____ PAGE EXCERPT

Friday, September 30, 2022

Writing 200 Blog Post 9 - Life

Note: This was dashed off without the intent of being a blog post, but I thought—in keeping with the prompt for this week—that I could step out of my comfort zone and share it anyway. I'm still in the honeymoon phase in which I think this is brilliant and beautiful, so if it's incoherent I apologize.

I am the all-consuming well of life. I am the chasm waiting to swallow the innocent and destroy them. I am empty, cold, unfeeling. I am ravenous and I am infinitely patient.

You are the child stumbling around, ready to fall in at any moment and be swallowed up to fall for years and years, the light growing dimmer as time passes in a rush. You will forget the faces of your parents, the name of your dog, the sun. You will forget all this and scrape at the passing walls, clawing off chunks of mortar and trying to fit them together, demented into believing they are a puzzle for you to solve, that they can provide some meaning. You will learn to live this life wholeheartedly, bumping into people along the way, spending some time with them before you drift apart. You’ll distract yourself with them and with your jagged puzzle pieces, never quite realizing what you’re missing. And then you will hit the water.

________
____ INPUT DATA

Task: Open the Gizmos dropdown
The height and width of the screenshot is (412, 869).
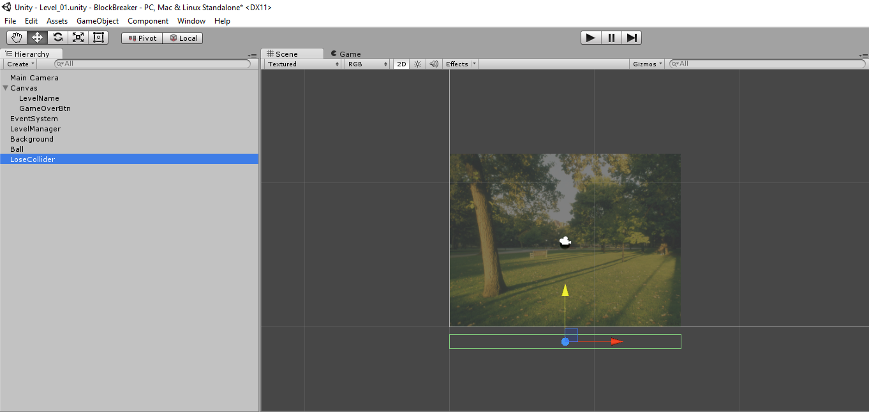Action: pos(648,64)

________

• **TASKS TO PERFORM**:
(a) According to the note at the start of the blog post, why was the piece shared even though it wasn't written to be a blog post?
(b) Summarize the blog post in two sentences.

• **RESULTS IN ORDER**:
(a) It was shared in keeping with that week's prompt, as a way to step out of the writer's comfort zone.

(b) In an opening note, the writer explains that the piece was dashed off without being meant as a blog post but is shared to step out of the writer's comfort zone, and apologizes in case it is incoherent. The piece itself speaks as an empty, ravenous well of life and tells a stumbling child that it will fall for years, forget its past, distract itself with people and the meaningless pieces of the walls, and then hit the water.